Un corso di primo soccorso
Carugo (Como), 11 giugno 2019 - «Non sono un eroe, ho fatto solo quello che mi sembrava giusto fare in quel momento. Anzi se devo dirla tutta forse sono stato un po’ incosciente, ma io sono fatto così: se posso dare una mano non mi tiro indietro». Il primo requisito di ogni eroe è che non sa di esserlo, una patente del genere occorre conquistarsela sul campo e Cristiano Masseroni, 52 anni operaio di Carugo, se l’è meritata per aver salvato una bimba di cinque anni che ha rischiato di morire dopo la caduta in un piscina, domenica in un agriturismo di Volta Mantovana. «Ho ancora l’adrenalina addosso per quel che è accaduto ieri e scommetto che mi accompagnerà ancora a lungo. Mi trovavo in questo agriturismo perché do una mano all’associazione Amici del Randagio che si occupa del canile di Mariano Comense, domenica eravamo a Mantova per aiutare un’altra associazione che si occupa delle adozioni in Italia di cuccioli e cani abbandonati in Spagna. Terminata la parte ufficiale ci siamo fermati a pranzo in questo agriturismo, Cascina Boschi, dove c’erano anche tante famiglie e tanti bambini». Una domenica che però si è trasformata in dramma quando una bimba di appena cinque anni si è sentita male nella piscina dell’agriturismo. «Non so se ha avuto un malore, di sicuro si trovava già in acqua e quando sono arrivato io alcuni ragazzi l’avevano già tirata fuori e adagiata a bordo vasca.

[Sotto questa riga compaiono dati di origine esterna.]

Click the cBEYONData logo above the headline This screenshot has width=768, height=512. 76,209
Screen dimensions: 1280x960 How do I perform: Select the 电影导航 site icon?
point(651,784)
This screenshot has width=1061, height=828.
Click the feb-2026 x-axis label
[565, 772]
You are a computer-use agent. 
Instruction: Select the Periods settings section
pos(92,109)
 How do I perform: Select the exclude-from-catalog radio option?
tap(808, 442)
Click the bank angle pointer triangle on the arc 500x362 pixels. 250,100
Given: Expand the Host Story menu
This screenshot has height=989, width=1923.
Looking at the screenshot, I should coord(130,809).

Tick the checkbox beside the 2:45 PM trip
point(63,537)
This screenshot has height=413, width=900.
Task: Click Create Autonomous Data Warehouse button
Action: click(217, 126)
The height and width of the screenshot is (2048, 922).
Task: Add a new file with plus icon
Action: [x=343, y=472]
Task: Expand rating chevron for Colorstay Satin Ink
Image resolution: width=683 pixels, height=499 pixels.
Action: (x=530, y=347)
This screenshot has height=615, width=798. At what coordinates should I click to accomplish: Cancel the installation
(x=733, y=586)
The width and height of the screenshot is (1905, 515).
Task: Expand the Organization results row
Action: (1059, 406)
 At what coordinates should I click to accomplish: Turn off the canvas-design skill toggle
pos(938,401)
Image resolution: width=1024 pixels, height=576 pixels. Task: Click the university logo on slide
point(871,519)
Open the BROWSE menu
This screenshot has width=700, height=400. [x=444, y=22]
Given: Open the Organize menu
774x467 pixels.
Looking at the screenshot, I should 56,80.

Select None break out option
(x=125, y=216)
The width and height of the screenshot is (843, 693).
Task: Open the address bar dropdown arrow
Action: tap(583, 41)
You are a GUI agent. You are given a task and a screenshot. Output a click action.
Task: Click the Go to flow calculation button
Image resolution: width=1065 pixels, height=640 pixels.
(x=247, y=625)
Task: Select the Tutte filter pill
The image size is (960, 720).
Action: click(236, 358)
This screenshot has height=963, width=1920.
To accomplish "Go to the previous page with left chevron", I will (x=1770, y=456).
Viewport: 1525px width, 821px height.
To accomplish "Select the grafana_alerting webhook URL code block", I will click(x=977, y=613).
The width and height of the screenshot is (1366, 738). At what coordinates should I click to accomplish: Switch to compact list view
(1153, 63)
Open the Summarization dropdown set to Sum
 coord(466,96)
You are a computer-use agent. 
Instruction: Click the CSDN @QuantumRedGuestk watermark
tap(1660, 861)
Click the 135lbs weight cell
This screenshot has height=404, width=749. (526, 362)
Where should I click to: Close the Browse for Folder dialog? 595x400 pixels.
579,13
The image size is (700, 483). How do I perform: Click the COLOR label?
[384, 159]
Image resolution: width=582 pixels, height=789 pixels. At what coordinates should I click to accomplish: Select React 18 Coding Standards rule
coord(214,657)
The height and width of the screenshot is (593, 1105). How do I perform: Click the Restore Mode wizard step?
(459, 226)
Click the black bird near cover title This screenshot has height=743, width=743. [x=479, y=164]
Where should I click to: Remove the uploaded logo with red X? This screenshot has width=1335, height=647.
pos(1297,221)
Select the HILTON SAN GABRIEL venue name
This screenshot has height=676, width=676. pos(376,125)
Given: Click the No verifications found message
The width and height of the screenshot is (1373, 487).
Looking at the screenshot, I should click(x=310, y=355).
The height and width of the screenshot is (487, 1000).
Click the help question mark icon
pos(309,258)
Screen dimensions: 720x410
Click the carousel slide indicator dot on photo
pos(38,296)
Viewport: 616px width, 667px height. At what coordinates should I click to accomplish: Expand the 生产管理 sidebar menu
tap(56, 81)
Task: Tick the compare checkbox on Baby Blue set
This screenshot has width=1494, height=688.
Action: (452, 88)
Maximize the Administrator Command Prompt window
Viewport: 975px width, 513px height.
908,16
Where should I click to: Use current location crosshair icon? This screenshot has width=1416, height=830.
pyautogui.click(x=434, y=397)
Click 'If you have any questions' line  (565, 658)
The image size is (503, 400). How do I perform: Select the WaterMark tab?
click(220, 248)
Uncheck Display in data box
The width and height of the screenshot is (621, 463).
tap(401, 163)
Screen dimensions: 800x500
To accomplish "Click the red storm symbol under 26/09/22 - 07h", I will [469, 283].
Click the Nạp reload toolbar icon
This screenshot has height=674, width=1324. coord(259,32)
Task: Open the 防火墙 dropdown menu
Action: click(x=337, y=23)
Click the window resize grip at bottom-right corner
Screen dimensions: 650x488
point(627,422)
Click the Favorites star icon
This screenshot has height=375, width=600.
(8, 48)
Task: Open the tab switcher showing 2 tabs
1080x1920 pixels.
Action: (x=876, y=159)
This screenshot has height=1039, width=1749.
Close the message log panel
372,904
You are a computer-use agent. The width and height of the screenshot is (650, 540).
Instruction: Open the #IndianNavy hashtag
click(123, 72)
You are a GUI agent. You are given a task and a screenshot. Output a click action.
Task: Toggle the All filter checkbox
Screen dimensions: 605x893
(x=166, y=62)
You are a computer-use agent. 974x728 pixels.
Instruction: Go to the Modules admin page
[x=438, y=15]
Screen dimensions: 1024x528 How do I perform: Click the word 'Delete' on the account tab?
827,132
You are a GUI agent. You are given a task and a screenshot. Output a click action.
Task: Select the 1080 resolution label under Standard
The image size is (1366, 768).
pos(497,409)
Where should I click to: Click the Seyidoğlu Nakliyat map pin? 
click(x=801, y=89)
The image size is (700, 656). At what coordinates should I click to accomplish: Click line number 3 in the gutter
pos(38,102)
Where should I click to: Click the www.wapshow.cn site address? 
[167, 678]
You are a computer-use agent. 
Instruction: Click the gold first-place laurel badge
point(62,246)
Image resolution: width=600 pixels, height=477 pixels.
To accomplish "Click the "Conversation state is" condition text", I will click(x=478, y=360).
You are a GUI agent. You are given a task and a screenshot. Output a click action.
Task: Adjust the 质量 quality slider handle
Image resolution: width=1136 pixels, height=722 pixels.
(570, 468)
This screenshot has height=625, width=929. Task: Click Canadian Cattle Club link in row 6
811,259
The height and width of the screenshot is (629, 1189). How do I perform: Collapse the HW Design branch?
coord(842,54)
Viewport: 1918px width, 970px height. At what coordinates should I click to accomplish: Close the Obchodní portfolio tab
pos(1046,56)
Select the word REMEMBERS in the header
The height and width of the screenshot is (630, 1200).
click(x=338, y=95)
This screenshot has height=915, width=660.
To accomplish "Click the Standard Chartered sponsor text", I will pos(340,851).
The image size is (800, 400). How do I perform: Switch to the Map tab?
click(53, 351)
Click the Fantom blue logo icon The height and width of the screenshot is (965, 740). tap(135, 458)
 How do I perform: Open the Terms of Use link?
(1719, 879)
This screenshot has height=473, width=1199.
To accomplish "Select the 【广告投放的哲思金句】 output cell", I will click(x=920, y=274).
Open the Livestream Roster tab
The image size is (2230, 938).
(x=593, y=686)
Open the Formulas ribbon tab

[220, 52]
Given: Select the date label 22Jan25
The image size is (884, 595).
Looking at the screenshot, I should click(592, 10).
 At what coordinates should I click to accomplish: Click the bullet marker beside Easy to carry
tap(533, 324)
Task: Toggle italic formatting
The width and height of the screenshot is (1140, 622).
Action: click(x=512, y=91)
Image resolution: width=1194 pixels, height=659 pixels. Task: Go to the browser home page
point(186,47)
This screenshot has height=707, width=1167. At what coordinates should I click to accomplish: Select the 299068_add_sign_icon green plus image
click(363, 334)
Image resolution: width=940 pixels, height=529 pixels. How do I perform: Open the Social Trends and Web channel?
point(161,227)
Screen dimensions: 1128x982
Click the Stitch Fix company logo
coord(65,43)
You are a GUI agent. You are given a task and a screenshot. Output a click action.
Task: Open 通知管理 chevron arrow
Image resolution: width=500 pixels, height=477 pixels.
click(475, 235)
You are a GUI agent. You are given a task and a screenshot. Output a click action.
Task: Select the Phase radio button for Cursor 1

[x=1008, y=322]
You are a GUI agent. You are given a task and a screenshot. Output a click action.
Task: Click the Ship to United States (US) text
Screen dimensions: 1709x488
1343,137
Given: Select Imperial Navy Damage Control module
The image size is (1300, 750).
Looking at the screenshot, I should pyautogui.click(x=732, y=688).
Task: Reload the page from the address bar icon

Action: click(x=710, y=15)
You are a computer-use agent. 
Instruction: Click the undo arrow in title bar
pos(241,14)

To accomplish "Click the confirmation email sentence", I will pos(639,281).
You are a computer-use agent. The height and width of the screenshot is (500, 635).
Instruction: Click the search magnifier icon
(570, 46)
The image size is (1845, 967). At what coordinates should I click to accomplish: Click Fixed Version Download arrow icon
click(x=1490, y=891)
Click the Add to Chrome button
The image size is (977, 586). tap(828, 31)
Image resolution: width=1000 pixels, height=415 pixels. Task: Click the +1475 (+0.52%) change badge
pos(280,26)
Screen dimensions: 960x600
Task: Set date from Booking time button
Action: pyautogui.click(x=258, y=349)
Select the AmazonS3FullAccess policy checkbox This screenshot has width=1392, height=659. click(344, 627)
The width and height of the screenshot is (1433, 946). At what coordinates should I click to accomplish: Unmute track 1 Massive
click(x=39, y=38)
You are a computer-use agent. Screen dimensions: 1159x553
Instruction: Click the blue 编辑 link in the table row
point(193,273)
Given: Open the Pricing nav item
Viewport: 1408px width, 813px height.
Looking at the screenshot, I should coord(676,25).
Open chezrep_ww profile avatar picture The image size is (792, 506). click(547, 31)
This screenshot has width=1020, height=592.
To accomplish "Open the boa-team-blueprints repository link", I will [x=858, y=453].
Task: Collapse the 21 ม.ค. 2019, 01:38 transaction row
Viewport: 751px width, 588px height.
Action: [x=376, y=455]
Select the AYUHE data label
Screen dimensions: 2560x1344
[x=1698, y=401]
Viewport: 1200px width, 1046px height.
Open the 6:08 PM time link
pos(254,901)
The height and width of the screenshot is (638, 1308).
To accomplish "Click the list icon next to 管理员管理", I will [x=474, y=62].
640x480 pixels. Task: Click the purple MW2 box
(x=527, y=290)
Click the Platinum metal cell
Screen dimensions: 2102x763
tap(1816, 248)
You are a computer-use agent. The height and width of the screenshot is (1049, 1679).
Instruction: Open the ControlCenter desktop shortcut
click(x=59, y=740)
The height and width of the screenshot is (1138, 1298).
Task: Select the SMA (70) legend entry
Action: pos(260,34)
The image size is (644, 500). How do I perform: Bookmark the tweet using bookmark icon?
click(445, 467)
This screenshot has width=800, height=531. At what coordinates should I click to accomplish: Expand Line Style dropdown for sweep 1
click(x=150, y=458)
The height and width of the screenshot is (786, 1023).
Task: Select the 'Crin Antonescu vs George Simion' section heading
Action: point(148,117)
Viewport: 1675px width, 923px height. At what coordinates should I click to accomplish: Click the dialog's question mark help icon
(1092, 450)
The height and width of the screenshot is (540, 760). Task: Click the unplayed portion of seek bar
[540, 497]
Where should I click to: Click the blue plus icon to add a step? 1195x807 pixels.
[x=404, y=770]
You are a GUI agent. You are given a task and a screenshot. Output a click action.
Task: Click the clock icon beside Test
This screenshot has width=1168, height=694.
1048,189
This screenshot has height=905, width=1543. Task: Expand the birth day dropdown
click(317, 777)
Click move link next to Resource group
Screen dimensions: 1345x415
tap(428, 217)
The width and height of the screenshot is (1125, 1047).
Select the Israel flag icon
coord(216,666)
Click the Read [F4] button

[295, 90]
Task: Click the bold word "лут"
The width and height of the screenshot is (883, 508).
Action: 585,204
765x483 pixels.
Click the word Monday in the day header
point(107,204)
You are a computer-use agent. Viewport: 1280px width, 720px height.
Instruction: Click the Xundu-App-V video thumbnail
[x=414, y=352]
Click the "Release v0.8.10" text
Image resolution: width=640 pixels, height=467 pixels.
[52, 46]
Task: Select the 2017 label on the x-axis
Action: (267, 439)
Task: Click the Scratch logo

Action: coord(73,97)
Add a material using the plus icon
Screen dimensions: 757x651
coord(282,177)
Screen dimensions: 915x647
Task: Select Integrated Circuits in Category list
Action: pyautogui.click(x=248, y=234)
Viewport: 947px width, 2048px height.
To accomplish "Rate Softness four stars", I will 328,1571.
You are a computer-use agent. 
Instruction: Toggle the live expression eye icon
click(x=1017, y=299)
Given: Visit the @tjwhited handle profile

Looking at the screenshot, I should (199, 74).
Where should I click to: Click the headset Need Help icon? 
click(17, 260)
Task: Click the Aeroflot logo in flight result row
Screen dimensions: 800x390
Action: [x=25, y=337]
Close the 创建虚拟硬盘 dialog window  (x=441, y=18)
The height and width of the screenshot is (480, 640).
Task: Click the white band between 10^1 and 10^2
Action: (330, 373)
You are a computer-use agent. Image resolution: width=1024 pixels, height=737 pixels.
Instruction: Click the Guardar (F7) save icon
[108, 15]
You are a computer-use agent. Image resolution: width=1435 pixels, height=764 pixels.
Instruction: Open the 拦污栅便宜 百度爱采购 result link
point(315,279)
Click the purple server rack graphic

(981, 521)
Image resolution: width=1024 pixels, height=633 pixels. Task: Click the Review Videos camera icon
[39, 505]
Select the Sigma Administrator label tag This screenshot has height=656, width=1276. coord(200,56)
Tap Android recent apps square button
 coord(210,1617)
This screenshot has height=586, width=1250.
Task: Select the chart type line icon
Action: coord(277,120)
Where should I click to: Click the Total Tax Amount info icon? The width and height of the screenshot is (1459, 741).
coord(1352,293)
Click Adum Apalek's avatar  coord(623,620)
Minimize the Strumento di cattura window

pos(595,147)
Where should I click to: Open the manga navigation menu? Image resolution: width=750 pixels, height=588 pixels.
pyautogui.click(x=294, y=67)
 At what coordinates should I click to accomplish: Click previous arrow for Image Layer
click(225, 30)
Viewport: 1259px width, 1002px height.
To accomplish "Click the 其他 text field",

Una donna, che poi ho scoperto essere un’infermiera, si è avvicinata per soccorrerla e mi sono messo accanto a lei spiegando che avevo appena fatto un corso di primo soccorso nell’azienda dove lavoro. La bambina non respirava e abbiamo subito iniziato a praticarle il massaggio cardiaco. Non è vero che ha ripreso a respirare dopo venti minuti, dopo i primi venti-trenta secondi ha iniziato a reagire e il respiro è ripreso, all’inizio in maniera molto flebile. L’abbiamo girata su un lato per farle sputare un po’ dell’acqua che aveva bevuto, poi abbiamo continuato anche con l’aiuto di un’altra donna, penso un’altra infermiera, che si è avvicinata».
«Sono state loro a guidarmi, ho cercato di replicare i movimenti e le compressioni che mi hanno insegnato al corso ma con più delicatezza perché non era un manichino, ma una bimba in carne e ossa. A un certo punto una delle due infermiere ha preso una penna e le ha spostato la lingua che era finita all’indietro, la bambina ha fatto un bel respiro e si è messa a piangere. E' allora che ho capito che ce l’avevamo fatta. Sono contento per tutti loro e spero che la piccola possa dimenticare al più presto la brutta avventura».